**Task goal**
Please copy, word for word, the line holding "Collapse the Description section minus icon" and each line that follows it through the end of the entries, omitting any pictures.

------ Information supplied

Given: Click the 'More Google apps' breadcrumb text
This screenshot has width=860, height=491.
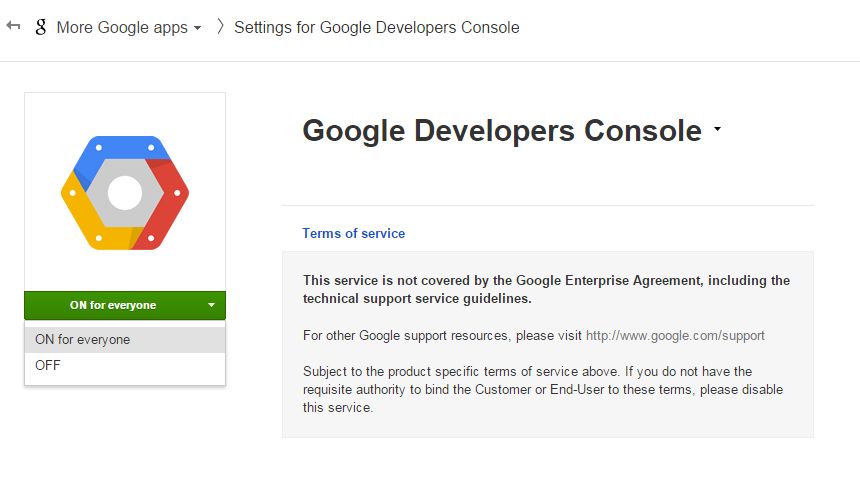Looking at the screenshot, I should [x=122, y=27].

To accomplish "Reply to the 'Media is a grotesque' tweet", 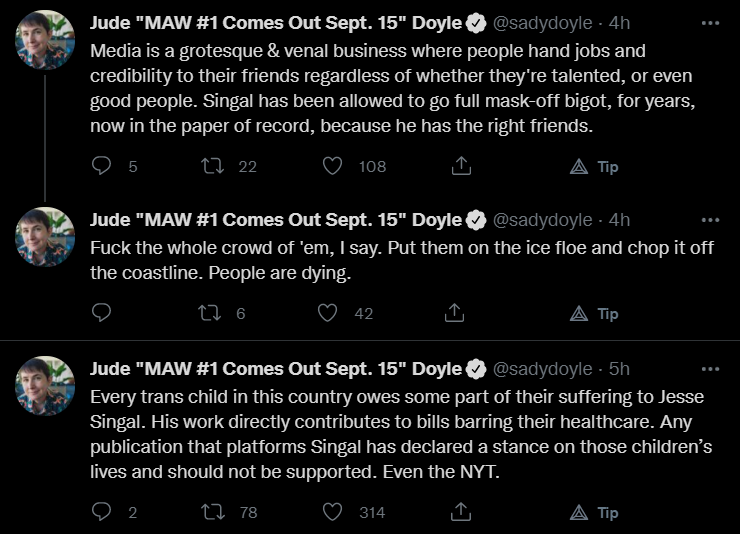I will [x=102, y=166].
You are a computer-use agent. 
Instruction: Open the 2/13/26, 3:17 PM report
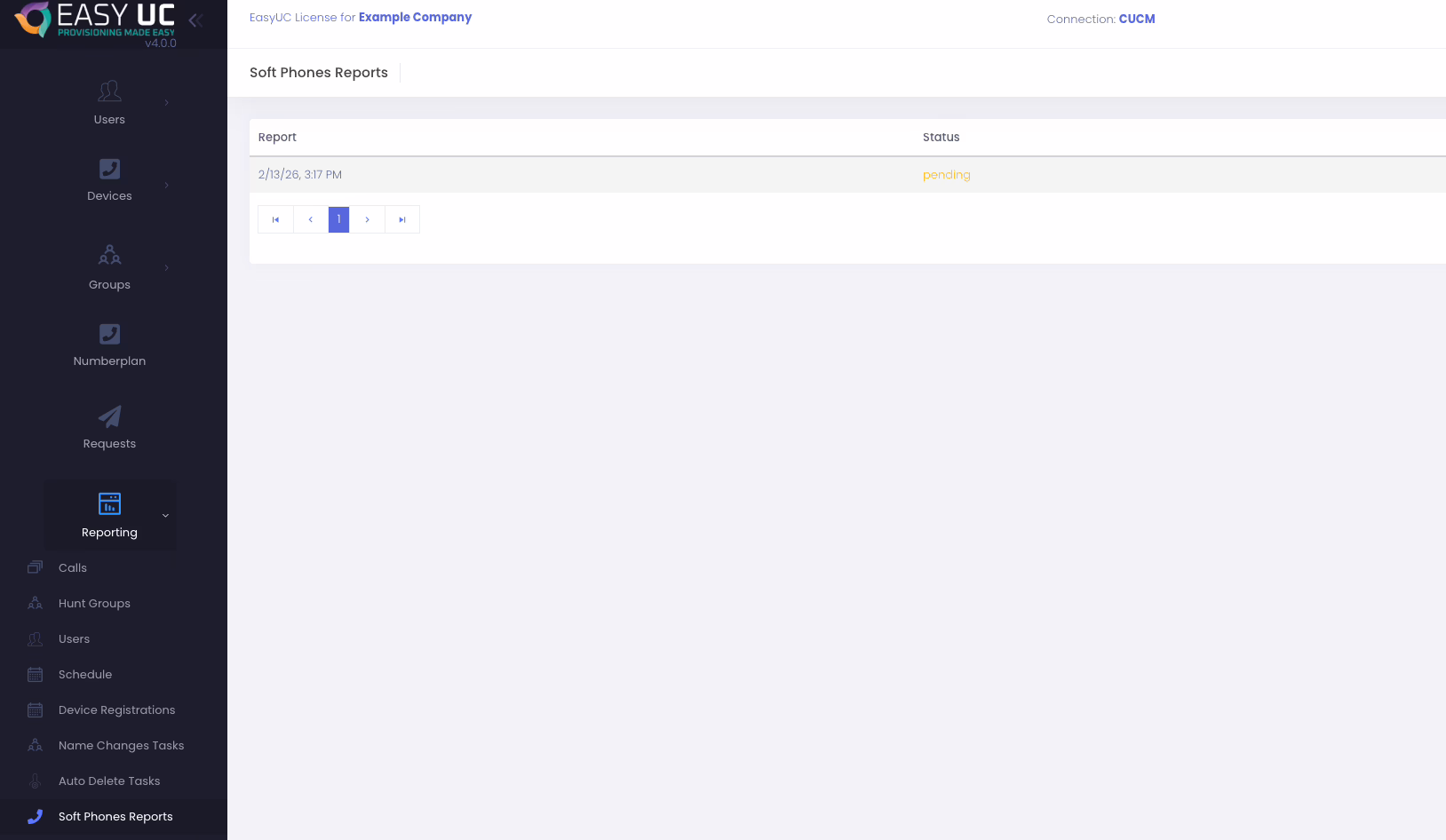[300, 175]
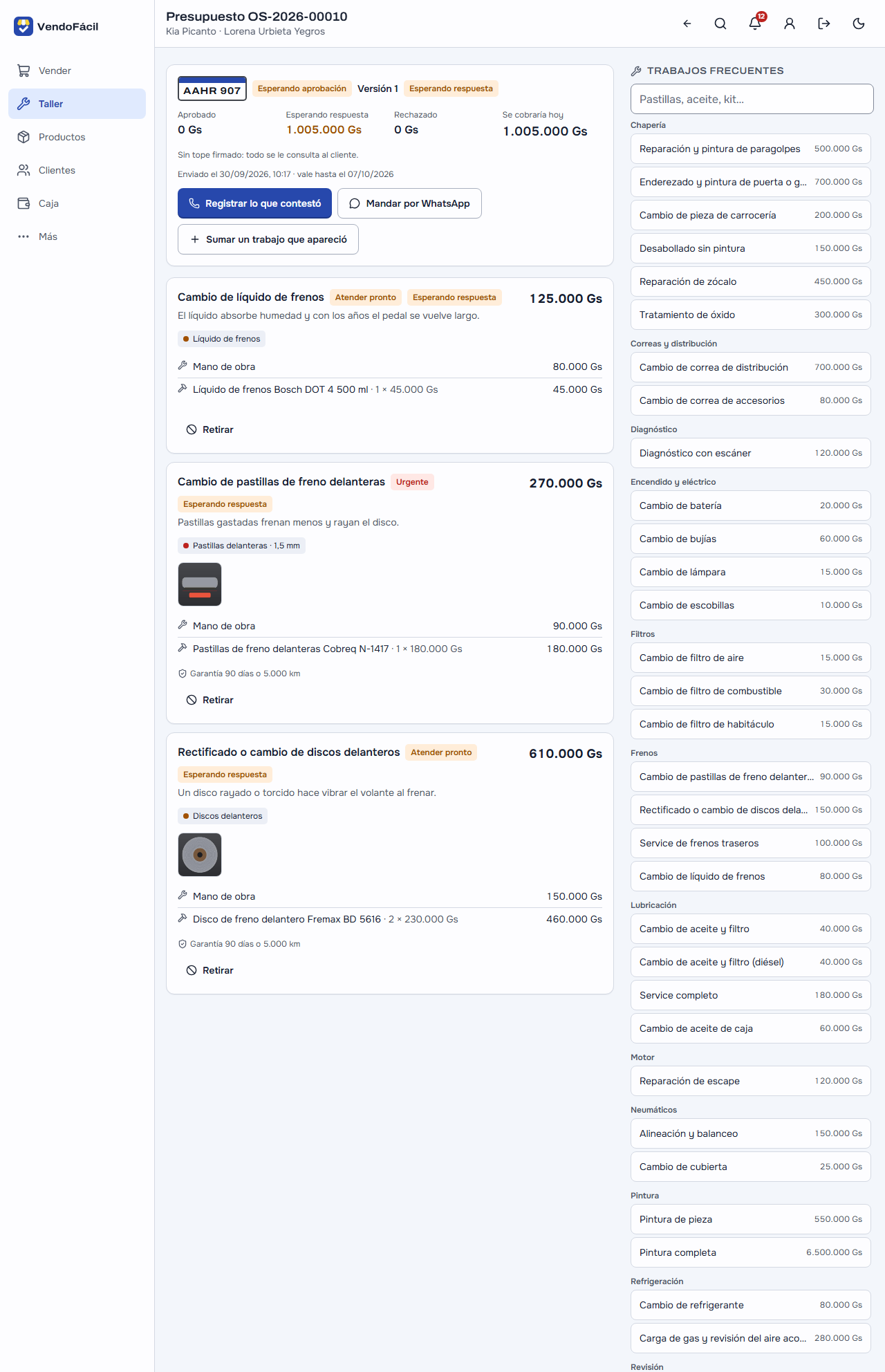Open Productos in sidebar
The height and width of the screenshot is (1372, 885).
77,137
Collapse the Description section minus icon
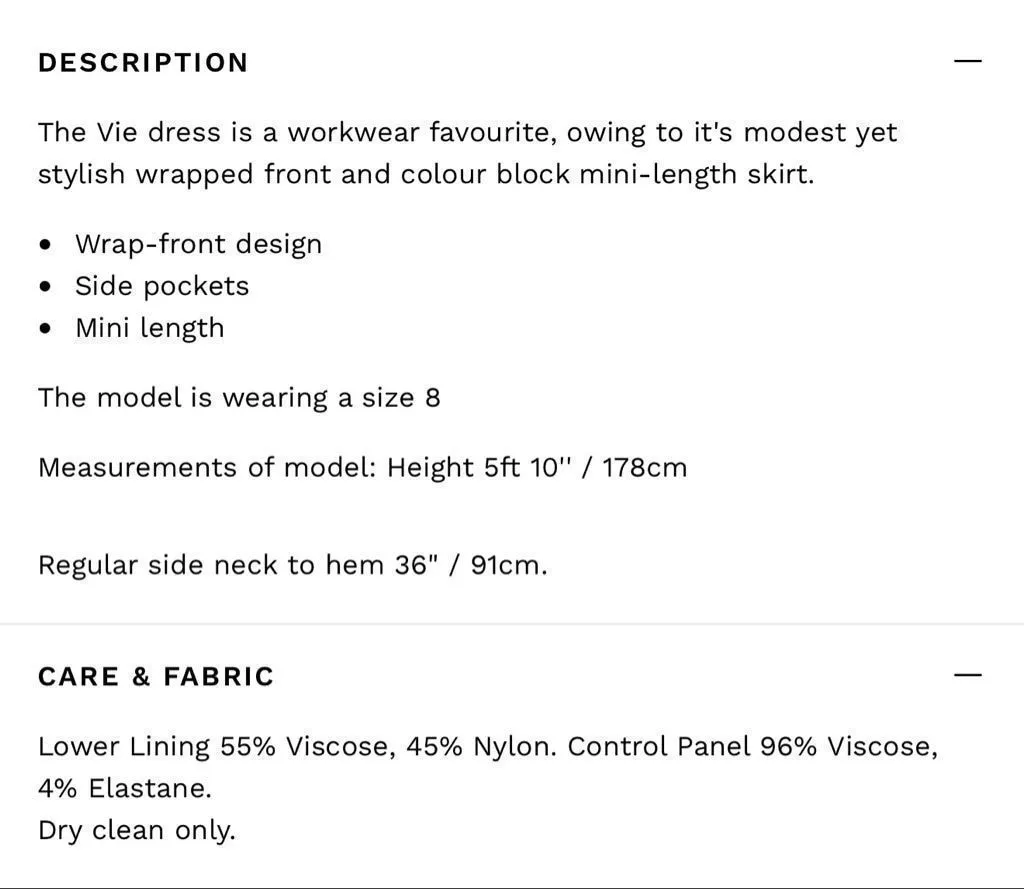The width and height of the screenshot is (1024, 889). click(x=967, y=61)
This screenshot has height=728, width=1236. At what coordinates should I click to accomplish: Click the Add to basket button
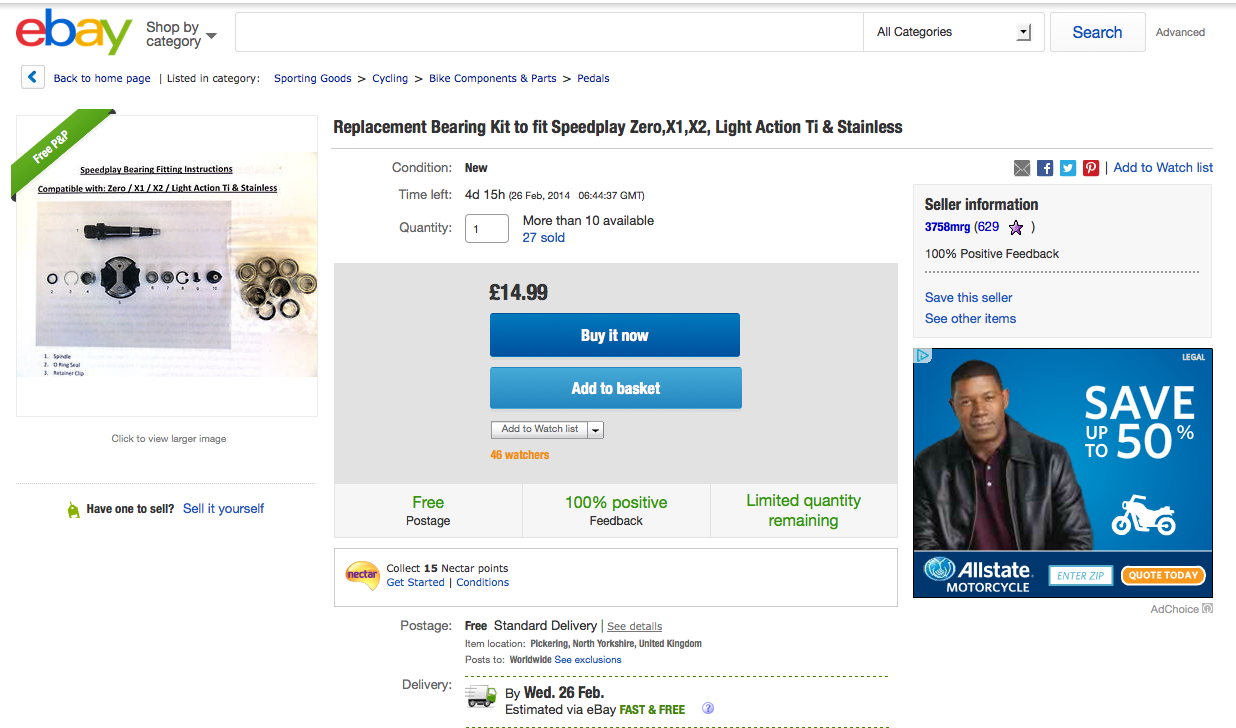[616, 388]
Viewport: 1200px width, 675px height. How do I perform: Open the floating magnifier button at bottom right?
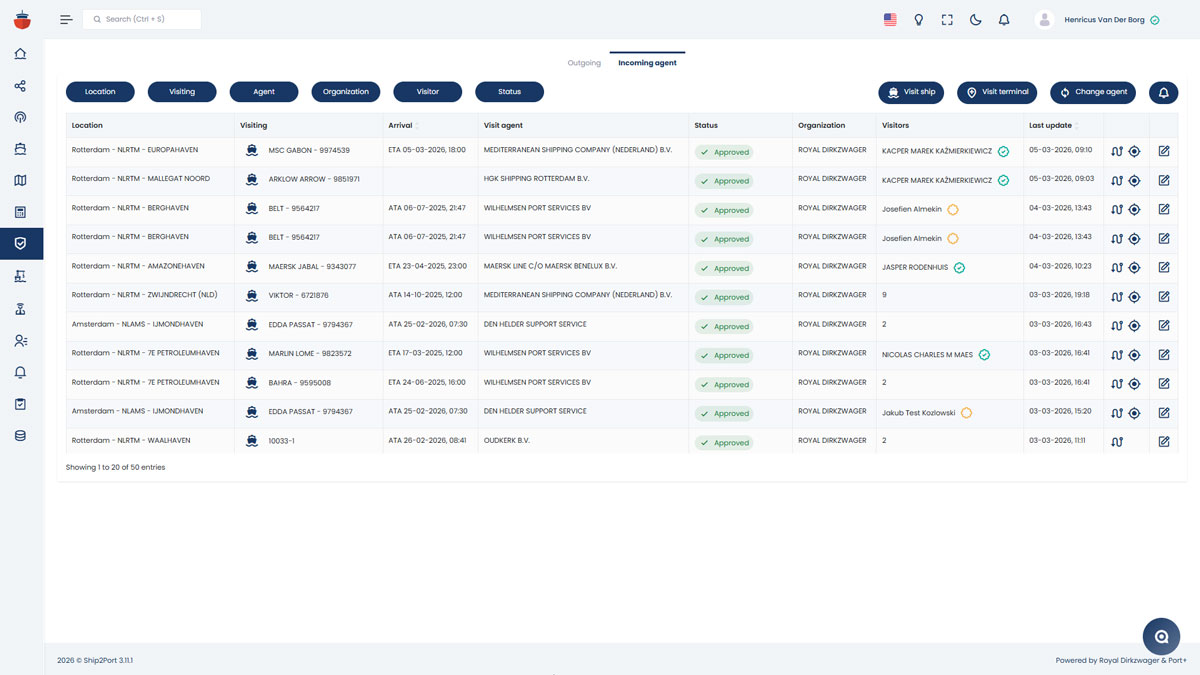click(x=1161, y=636)
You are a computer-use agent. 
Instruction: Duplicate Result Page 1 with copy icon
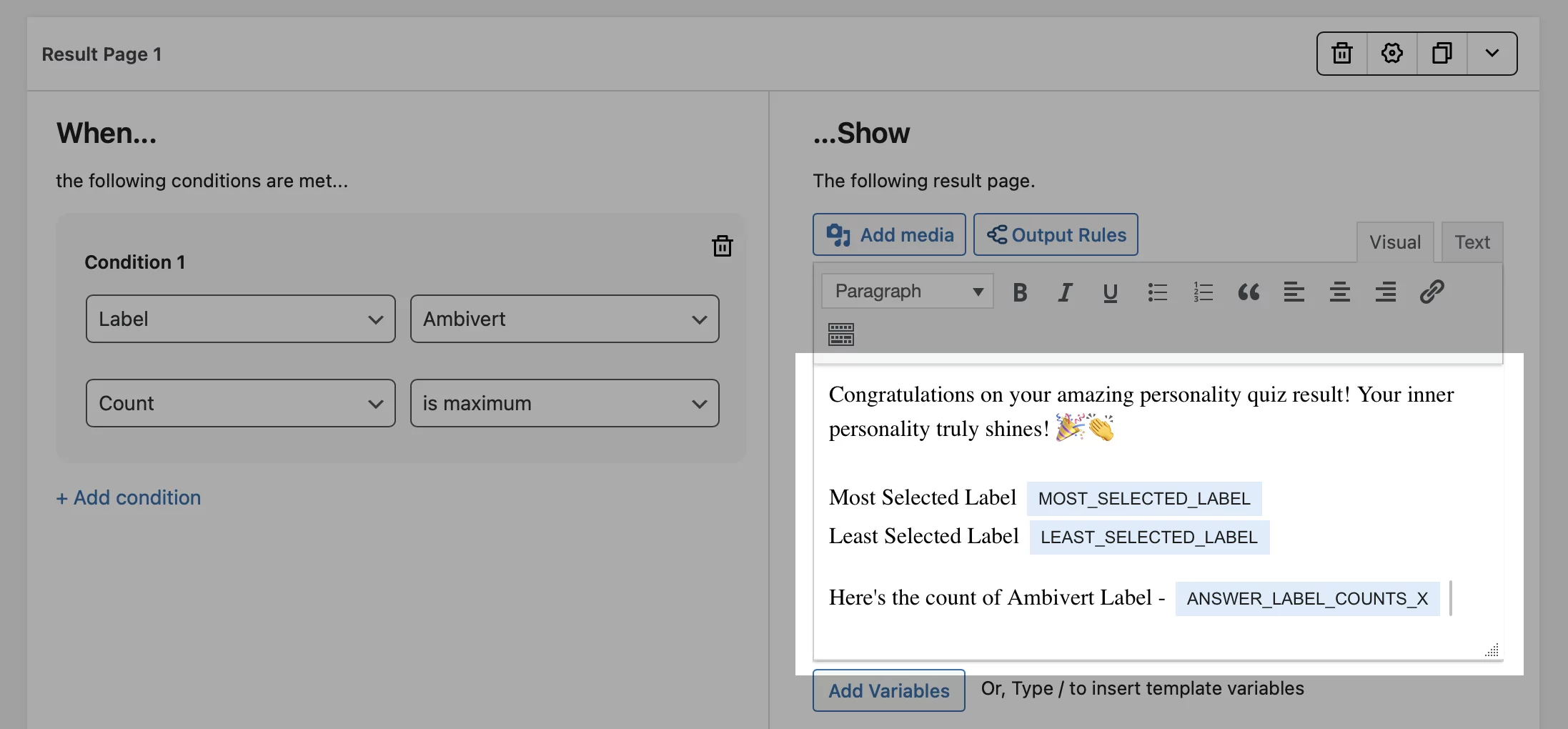(x=1442, y=54)
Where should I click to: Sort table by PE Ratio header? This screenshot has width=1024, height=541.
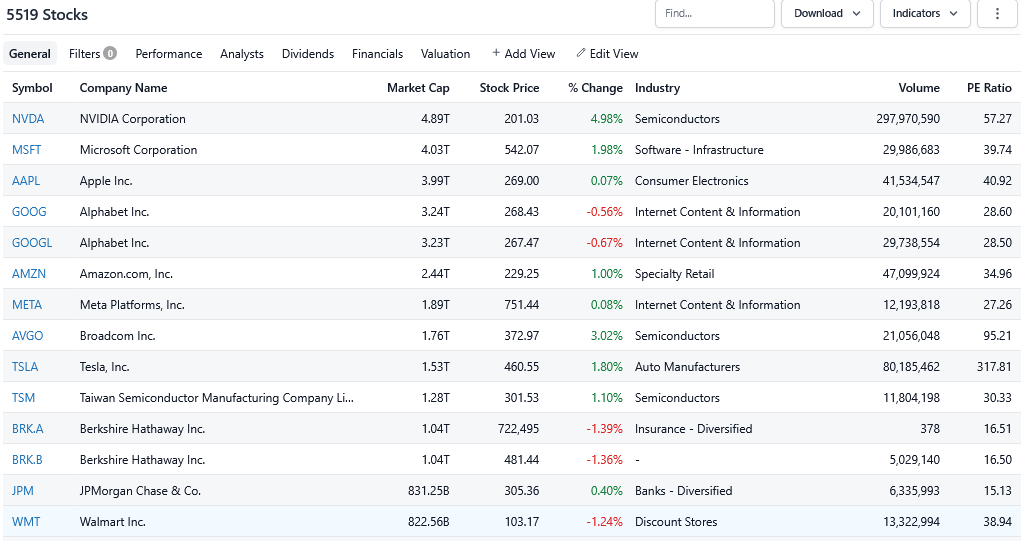(989, 88)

------------

**Exercise solution**
Collapse the Description section minus icon
The width and height of the screenshot is (1024, 889). click(x=967, y=61)
This screenshot has height=728, width=1236. At what coordinates should I click to accomplish: Click the Add to basket button
[616, 388]
Viewport: 1200px width, 675px height. How do I perform: Open the floating magnifier button at bottom right?
click(x=1161, y=636)
You are a computer-use agent. 
Instruction: Duplicate Result Page 1 with copy icon
(x=1442, y=54)
Where should I click to: Sort table by PE Ratio header? This screenshot has width=1024, height=541.
(989, 88)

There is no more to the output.